**Listed entries:**
- - - -

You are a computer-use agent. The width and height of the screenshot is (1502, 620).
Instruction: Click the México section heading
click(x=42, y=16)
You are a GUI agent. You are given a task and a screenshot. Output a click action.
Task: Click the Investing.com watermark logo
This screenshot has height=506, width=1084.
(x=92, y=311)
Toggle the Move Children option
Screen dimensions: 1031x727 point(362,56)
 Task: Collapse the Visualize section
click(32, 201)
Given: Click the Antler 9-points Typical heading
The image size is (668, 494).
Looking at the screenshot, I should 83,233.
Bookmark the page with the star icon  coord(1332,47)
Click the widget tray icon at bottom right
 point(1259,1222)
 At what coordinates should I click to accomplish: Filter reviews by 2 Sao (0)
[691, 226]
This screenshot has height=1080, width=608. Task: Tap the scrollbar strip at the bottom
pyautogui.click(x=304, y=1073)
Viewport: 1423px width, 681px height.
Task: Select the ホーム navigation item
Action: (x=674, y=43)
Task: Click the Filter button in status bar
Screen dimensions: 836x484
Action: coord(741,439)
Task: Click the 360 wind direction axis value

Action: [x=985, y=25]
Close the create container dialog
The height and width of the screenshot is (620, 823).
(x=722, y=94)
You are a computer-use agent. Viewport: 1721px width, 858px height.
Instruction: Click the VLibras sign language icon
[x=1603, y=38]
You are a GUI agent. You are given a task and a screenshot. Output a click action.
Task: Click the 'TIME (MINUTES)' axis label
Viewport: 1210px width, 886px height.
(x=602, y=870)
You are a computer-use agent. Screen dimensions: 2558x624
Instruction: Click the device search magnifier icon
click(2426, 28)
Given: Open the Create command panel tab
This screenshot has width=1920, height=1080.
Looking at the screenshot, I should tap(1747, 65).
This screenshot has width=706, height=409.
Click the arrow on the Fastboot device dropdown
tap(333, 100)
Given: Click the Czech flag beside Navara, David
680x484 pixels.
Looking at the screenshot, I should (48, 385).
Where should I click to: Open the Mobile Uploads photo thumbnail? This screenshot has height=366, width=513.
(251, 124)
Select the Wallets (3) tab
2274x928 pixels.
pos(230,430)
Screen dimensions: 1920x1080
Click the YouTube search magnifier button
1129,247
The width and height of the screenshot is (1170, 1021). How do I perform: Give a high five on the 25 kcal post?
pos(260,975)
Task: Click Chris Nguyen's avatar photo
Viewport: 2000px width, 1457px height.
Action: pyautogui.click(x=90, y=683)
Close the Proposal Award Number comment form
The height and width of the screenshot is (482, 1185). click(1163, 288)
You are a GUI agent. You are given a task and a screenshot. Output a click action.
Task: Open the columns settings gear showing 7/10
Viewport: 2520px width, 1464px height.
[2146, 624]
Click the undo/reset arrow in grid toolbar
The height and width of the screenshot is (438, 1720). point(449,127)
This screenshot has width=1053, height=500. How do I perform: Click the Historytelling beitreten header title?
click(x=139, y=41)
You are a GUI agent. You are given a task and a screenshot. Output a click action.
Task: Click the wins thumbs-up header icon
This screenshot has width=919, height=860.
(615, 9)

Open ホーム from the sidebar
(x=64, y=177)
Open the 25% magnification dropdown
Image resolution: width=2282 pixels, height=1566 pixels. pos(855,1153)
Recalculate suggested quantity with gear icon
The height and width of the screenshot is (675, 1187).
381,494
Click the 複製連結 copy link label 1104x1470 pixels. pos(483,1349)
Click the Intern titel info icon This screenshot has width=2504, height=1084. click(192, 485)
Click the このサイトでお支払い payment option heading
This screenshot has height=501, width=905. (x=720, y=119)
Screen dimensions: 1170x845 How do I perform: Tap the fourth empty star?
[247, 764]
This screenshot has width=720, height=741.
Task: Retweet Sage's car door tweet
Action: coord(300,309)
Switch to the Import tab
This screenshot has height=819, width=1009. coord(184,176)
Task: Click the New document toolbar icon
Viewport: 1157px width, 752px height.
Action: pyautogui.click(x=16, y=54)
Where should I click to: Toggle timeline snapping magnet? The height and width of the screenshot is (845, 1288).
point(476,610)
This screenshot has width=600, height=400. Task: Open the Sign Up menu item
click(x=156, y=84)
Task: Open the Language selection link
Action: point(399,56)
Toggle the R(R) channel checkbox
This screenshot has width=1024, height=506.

- - - -

**Your task:**
Please reproduce the listing starting with the line containing "Open the 25% magnification dropdown" and going on through the line containing "point(476,610)", with "Switch" changed to "Change" and everything else unchanged.

**Exercise solution:**
Open the 25% magnification dropdown
Image resolution: width=2282 pixels, height=1566 pixels. pos(855,1153)
Recalculate suggested quantity with gear icon
The height and width of the screenshot is (675, 1187).
381,494
Click the 複製連結 copy link label 1104x1470 pixels. pos(483,1349)
Click the Intern titel info icon This screenshot has width=2504, height=1084. click(192, 485)
Click the このサイトでお支払い payment option heading
This screenshot has height=501, width=905. (x=720, y=119)
Screen dimensions: 1170x845 How do I perform: Tap the fourth empty star?
[247, 764]
This screenshot has width=720, height=741.
Task: Retweet Sage's car door tweet
Action: coord(300,309)
Change to the Import tab
This screenshot has height=819, width=1009. coord(184,176)
Task: Click the New document toolbar icon
Viewport: 1157px width, 752px height.
Action: pyautogui.click(x=16, y=54)
Where should I click to: Toggle timeline snapping magnet? The height and width of the screenshot is (845, 1288).
point(476,610)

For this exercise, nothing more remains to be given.